Was this a mistaken transcription for Confluence, the Atlassian app?

Ok, so, assuming these facilities are indeed "top secret bases" that have armed security, military or otherwise, how do red teamers not get shot? Do they get right up to but not complete the intrusion? Do they inform security of the intrusion attempt and, if so, how do they defend against the hilarious possibility of actual baddies working at the same time?

These questions might have obvious answers. This isn't my line of work. I'm honestly interested in how they accommodate the need to (a) not kill the vendor and (b) still protect the facility.

In the US we just outsource the job to nuns: https://en.m.wikipedia.org/wiki/Megan_Rice

The Darknet Diaries podcast features a lot of fascinating first-hand accounts of penetration testers breaking into places.

One of my favourite episodes is the account of two people breaking into a US courthouse[1], it's both exhilarating and terrifying.

[1] https://darknetdiaries.com/transcript/59/

FreakyClown (ethical hacker) has a recent book on this subject

How I rob banks

https://www.amazon.com/How-Rob-Banks-Other-Places/dp/1119911...

Interesting but it ended so.. abruptly! I was hoping for a LOT more. I think if you're interested in this subject area you must get a copy of Ghost In The Wires, and The Art of Intrusion by Kevin Mitnick.

It would be fun to read a detailed writeup for just one successful infiltration. All the small details, step by step.

Anyone have any movie recommendations for a more modern version of Sneakers (great movie)?

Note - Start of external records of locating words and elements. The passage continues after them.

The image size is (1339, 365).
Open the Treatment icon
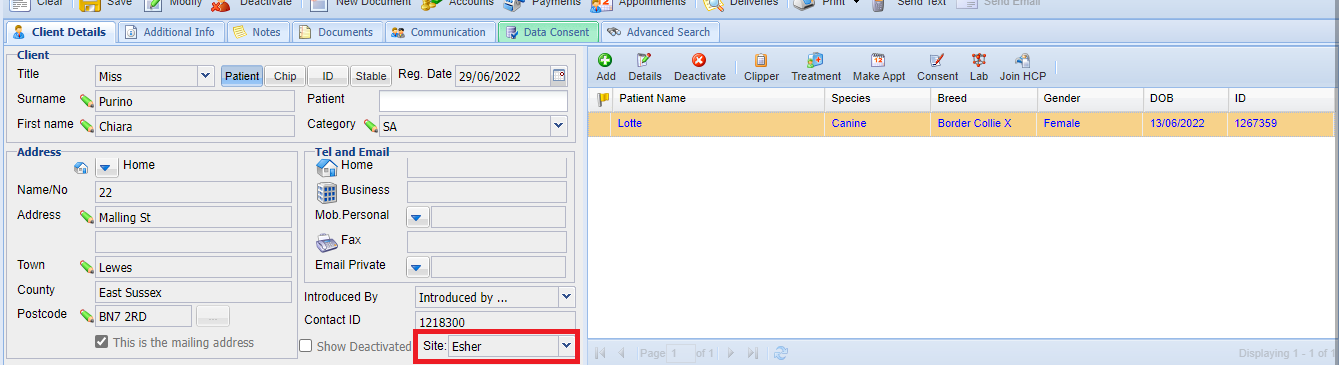click(816, 60)
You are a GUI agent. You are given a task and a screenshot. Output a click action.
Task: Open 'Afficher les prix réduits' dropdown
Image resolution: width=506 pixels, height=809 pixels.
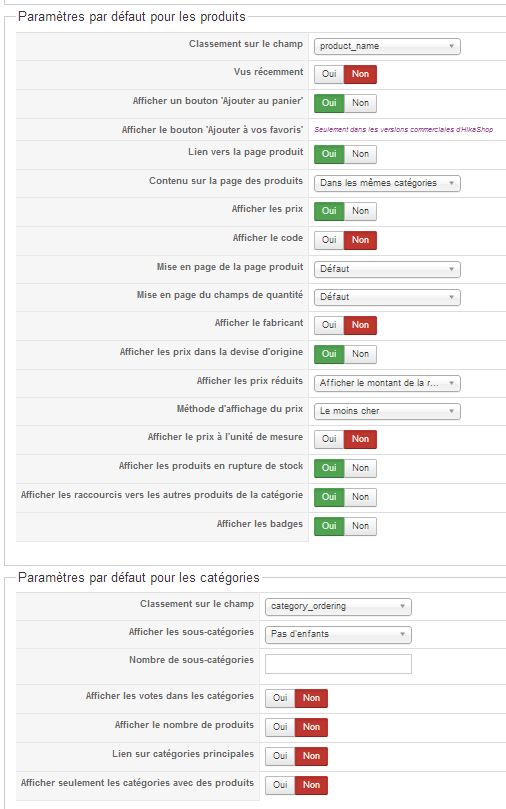(387, 383)
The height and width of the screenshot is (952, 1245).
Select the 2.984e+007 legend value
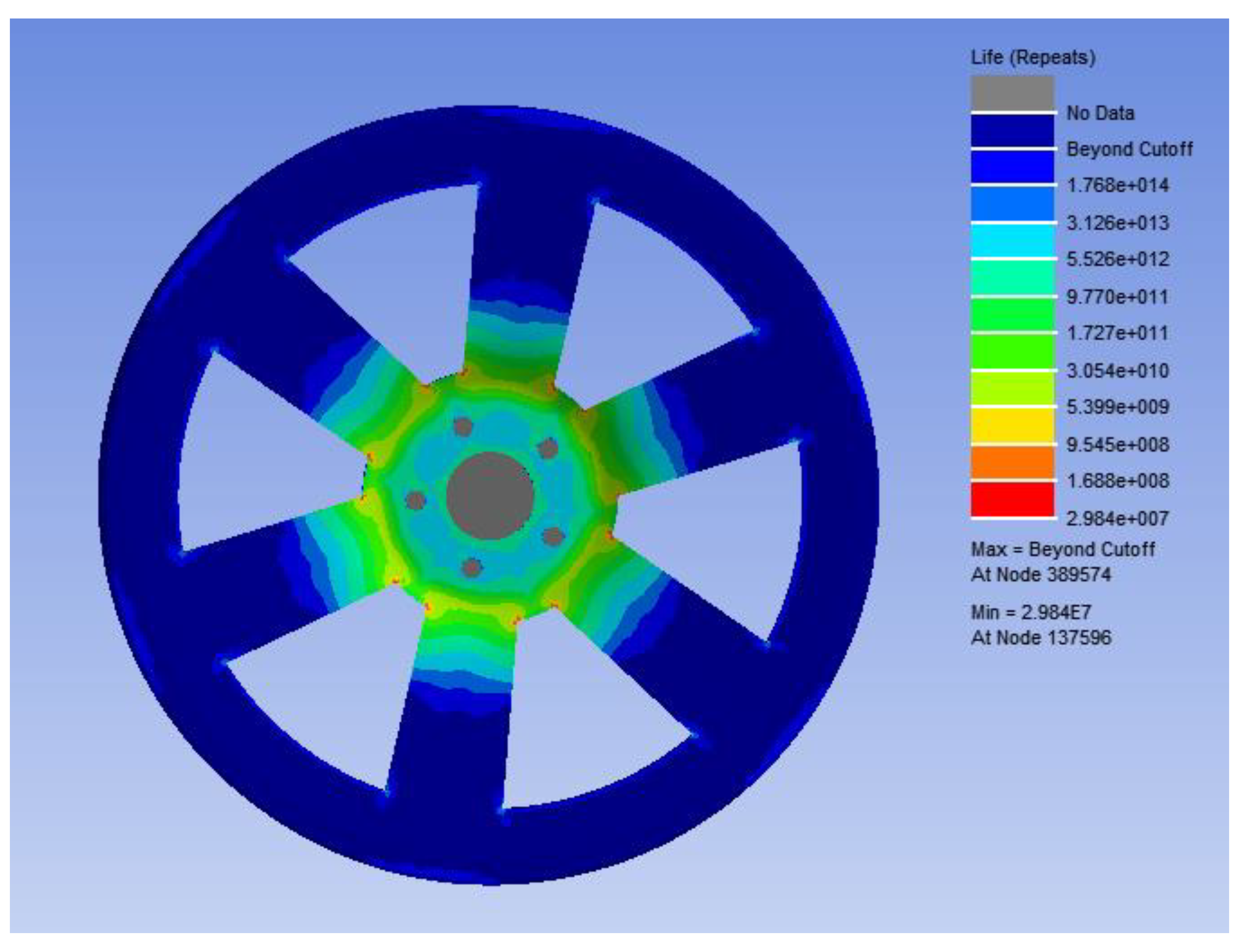pyautogui.click(x=1117, y=518)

Is this an ad for Leonardo? 'Greg would only speak to BBC under a pseudonym'...really? There are many professional, military-or-adjacent red team folks who'd gladly speak to BBC with real names and credentials...

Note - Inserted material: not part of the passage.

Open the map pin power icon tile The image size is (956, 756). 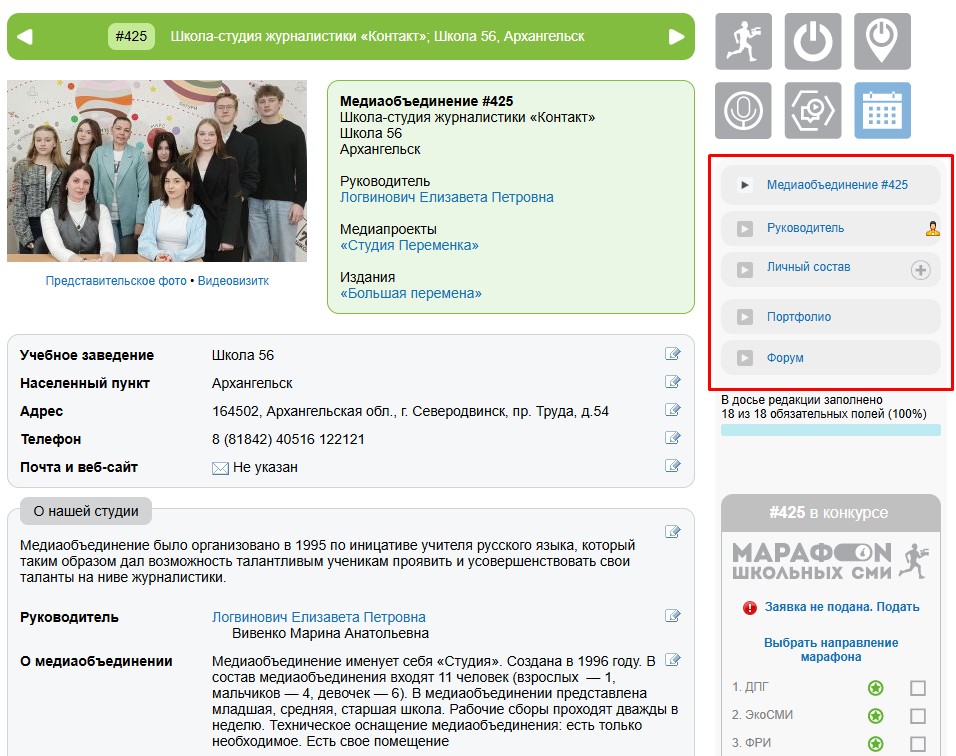click(882, 41)

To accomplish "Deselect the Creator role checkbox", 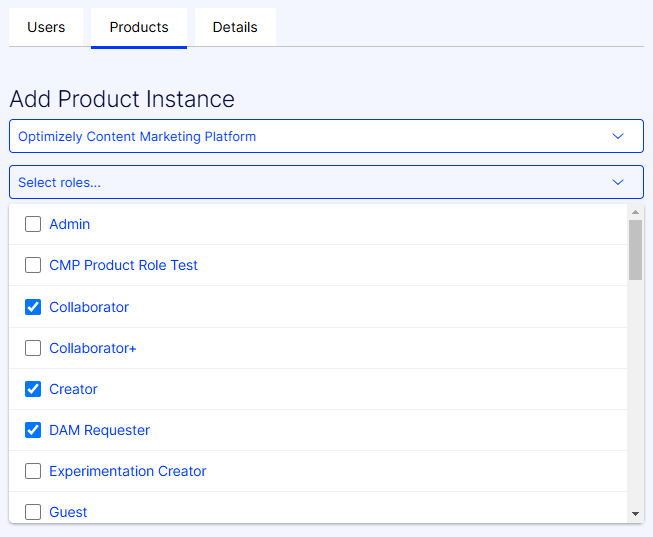I will pyautogui.click(x=33, y=389).
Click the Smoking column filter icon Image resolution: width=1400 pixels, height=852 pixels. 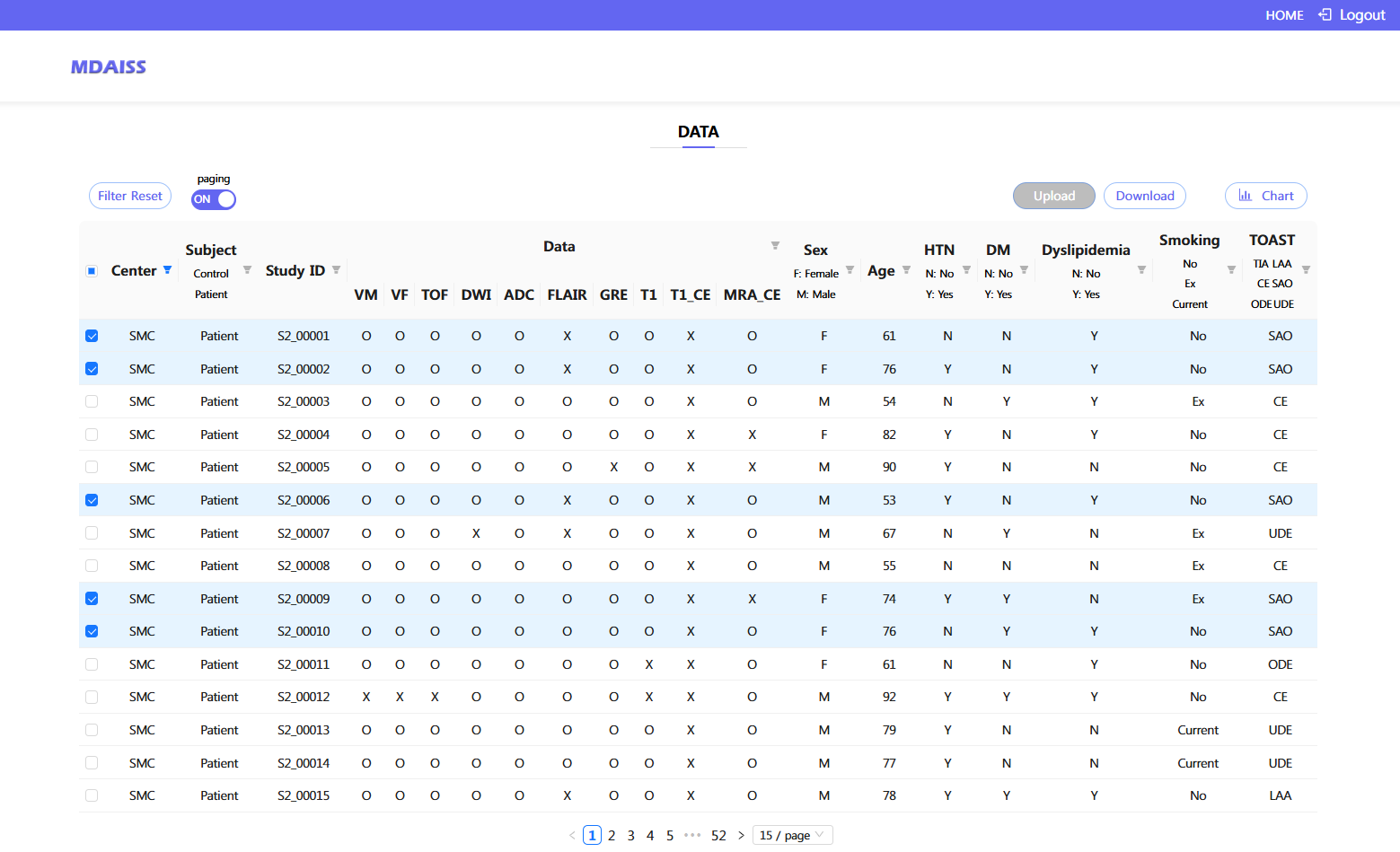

Annoying that the article is more focused on "there's people that get paid to break into things" more so than "these are the complexities of breaking into a base".

Physical pentesting or red teaming isn't anything new

Hmm, feels like the article could have been so much longer.. it's a pretty cool topic. Sadly, all the 1-or-2-sentence paragraphs makes it feel like a Goosebumps novel or something. Really awkward presentation.

How does one get into the physical security space? I can pick a lock, climb a ladder, jump a gap, and lie to authorities.. I would love to do this for a job.

> The objective might be to stop a process from working, such as the core of a nuclear power plant.

This sounds quite difficult, if not impossible :)

It looks like they target firms/premises without a centralized biometric access.

Uh. So what?

At a European hacker con we had the custom of keeping crew badges in the first room to be occupied by us and our security. To get your crew badge, you had to get into that room without authorization.

Everyone worthy of being called "crew" did succeed.

Yes, these are called red teams and this has been a thing for decades.

Why is this relevant to Hacker News?